Duchenne muscular dystrophy: lack of differences in the expression of endogenous carbohydrate- and heparin-binding proteins (lectins) in cultured fibroblasts.

Duchenne muscular dystrophy (DMD), the most severe form of inherited muscular dystrophies, is known to be caused by a deficiency of the protein "dystrophin", but the pathophysiologic consequences of this lack have not as yet been elucidated. Investigations with cultured fibroblasts point to altered adhesion mechanisms in cells from DMD patients. Because endogenous carbohydrate-binding proteins (lectins) play an important role in cell-cell and cell-matrix interactions and therefore might be involved in these alterations, we separated such proteins with specificities for beta-galactosyl-, alpha-mannosyl-, and alpha-glucosyl-residues, as well as heparin-binding proteins from cultured fibroblasts.

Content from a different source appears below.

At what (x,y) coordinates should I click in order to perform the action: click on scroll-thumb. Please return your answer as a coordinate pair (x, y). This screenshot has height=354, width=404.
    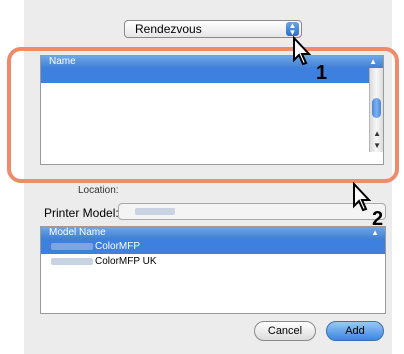
    Looking at the image, I should click on (376, 108).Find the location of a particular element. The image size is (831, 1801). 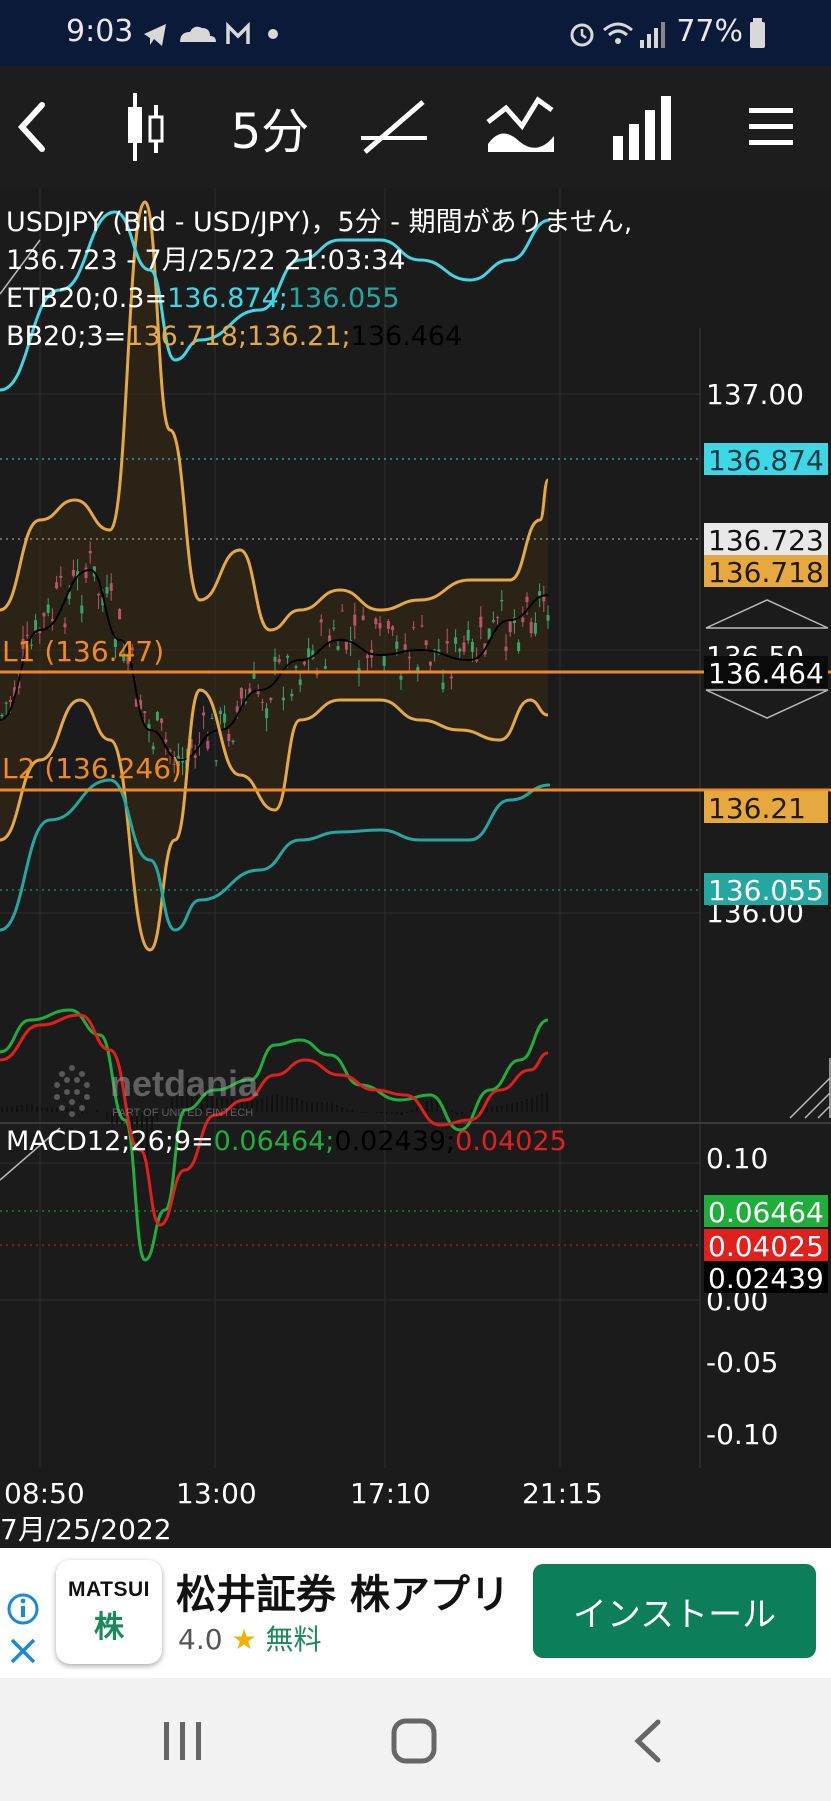

ad-title: 松井証券 株アプリ is located at coordinates (343, 1591).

Owing to enormous interindividual variations among DMD patients and among healthy controls our hypothesis could not be confirmed. In the course of the experiments we could detect a growth-related binding of heparin to nuclei of cells from DMD patients and healthy controls restricted to rapidly growing cultures and telophases of mitoses, but not in contact-inhibited monolayers. This finding suggested a possible involvement of the cellular ligand in growth control and coincided with the occurrence of basic fibroblast growth factor.